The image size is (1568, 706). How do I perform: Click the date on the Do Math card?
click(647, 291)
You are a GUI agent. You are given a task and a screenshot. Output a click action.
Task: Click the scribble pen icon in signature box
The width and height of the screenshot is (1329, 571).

....................

◆ **Your instructions**
Send back exactly, with nothing added, the lines from the first line of the material above through the line holding "Task: Click the"; both ends are included.

◆ **Answer to this task**
The image size is (1568, 706). How do I perform: Click the date on the Do Math card?
click(647, 291)
You are a GUI agent. You are given a task and a screenshot. Output a click action.
Task: Click the scribble pen icon in signature box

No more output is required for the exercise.